* START Input data *

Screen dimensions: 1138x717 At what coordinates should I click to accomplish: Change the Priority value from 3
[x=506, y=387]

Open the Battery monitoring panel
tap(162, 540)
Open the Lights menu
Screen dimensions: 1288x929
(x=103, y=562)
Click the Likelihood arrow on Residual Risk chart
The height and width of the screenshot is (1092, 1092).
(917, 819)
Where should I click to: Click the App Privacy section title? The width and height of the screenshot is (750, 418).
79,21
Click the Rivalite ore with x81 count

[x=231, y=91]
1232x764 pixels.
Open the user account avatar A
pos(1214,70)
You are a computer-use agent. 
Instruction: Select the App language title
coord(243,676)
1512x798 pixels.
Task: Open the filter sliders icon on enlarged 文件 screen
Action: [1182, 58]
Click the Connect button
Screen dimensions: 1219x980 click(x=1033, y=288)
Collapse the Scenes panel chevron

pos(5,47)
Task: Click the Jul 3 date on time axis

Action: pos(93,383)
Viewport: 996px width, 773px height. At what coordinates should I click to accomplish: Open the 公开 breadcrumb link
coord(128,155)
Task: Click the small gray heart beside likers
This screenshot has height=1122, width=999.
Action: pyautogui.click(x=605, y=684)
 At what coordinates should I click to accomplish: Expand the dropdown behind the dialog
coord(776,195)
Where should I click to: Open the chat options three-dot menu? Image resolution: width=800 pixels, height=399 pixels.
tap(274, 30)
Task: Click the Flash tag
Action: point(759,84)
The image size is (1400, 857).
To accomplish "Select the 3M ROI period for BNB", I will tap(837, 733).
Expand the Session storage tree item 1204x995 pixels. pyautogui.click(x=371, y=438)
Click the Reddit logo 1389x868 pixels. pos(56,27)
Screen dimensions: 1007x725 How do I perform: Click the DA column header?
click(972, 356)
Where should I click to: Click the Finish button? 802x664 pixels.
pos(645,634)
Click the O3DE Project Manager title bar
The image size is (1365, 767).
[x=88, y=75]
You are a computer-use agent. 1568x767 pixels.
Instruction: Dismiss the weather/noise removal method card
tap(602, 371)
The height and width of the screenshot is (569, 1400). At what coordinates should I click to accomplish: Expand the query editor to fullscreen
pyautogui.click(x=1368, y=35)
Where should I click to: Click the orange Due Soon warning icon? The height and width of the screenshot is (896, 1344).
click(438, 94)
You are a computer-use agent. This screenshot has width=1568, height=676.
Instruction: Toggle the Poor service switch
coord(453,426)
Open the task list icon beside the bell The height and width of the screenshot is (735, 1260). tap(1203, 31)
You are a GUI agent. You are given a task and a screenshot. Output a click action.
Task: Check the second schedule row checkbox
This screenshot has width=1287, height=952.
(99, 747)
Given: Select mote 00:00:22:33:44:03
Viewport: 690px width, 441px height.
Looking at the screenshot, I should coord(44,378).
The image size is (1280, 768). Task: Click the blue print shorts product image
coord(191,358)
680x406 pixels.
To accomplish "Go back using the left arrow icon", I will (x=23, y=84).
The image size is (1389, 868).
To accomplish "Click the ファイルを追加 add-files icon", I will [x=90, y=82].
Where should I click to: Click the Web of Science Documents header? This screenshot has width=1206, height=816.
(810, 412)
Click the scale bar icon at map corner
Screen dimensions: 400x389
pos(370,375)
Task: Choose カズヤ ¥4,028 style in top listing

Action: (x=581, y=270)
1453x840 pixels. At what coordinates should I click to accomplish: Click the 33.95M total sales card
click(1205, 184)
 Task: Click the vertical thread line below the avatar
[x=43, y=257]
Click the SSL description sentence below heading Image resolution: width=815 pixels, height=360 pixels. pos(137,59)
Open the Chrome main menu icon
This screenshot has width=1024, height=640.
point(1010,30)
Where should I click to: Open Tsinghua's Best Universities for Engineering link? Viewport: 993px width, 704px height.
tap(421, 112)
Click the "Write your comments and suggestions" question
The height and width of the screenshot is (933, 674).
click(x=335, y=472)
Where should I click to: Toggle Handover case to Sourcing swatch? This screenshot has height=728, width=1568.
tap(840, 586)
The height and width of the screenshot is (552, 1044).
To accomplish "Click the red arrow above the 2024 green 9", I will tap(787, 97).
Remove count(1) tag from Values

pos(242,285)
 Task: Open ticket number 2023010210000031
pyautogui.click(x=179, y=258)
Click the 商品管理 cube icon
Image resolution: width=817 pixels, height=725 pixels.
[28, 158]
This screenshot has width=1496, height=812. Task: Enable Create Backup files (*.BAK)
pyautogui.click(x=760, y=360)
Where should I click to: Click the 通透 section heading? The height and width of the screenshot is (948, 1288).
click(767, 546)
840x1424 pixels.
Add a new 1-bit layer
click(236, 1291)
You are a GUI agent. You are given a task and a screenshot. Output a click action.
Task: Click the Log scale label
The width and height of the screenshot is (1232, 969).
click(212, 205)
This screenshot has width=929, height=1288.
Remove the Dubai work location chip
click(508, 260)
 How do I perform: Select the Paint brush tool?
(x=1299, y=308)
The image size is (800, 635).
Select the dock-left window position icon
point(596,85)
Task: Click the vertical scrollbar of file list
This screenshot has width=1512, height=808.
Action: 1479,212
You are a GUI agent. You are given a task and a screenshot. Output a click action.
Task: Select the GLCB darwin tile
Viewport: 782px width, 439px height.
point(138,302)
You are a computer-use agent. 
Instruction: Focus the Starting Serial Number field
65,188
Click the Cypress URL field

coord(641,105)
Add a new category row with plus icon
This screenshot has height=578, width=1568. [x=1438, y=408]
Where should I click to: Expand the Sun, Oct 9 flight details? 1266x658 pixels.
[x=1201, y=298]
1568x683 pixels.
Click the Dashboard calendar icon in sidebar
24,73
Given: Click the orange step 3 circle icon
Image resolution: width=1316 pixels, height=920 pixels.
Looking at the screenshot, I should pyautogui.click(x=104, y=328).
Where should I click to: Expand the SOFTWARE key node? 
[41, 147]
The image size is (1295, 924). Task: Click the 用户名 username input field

* END Input data *

**Aim of the exercise**
Swap "scale bar icon" for "scale bar button" in the records, starting at the line containing "Click the scale bar icon at map corner" and ending at the line containing "click(1205, 184)". Give only those lines again, with nothing else changed.

**Exercise solution**
Click the scale bar button at map corner
Screen dimensions: 400x389
pos(370,375)
Task: Choose カズヤ ¥4,028 style in top listing

Action: (x=581, y=270)
1453x840 pixels. At what coordinates should I click to accomplish: Click the 33.95M total sales card
click(1205, 184)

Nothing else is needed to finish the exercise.